→ **About this exercise**: Reproduce all the data exactly, without pictures.

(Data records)

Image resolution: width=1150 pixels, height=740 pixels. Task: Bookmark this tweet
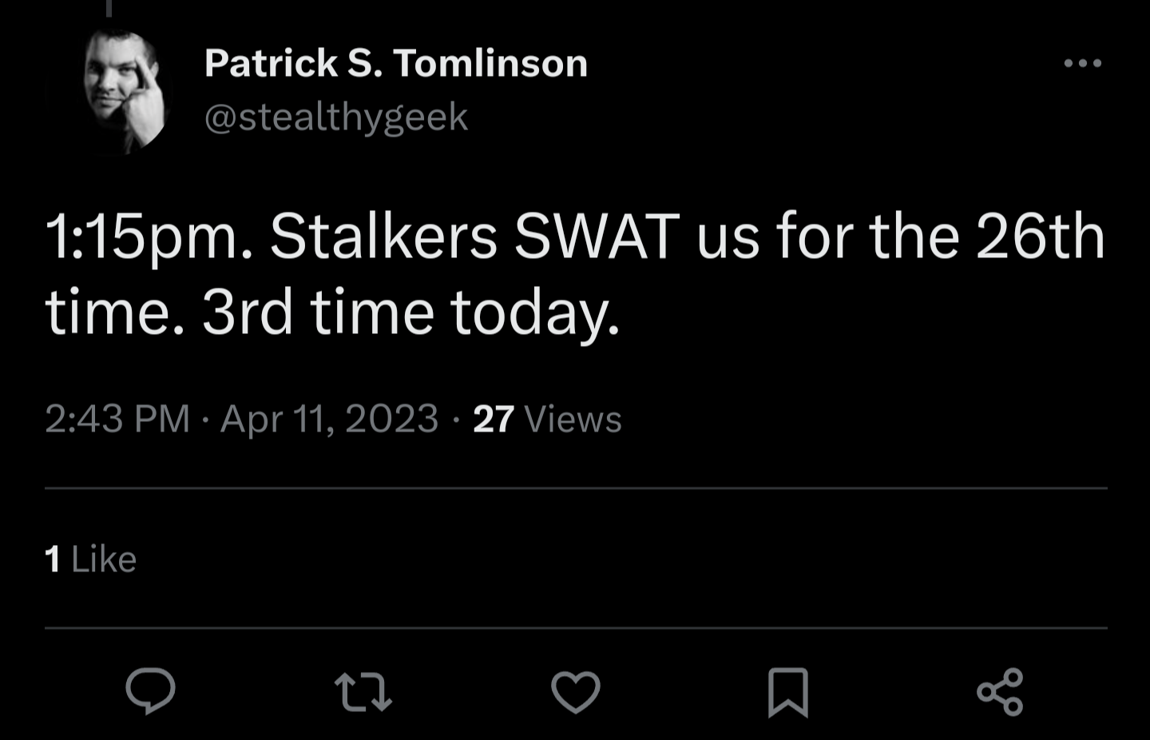click(787, 692)
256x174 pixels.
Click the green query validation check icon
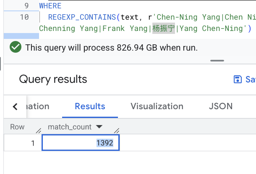click(16, 48)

→ **Written response**:
Image resolution: width=1150 pixels, height=740 pixels. Task: Bookmark this tweet
click(787, 692)
256x174 pixels.
Click the green query validation check icon
click(16, 48)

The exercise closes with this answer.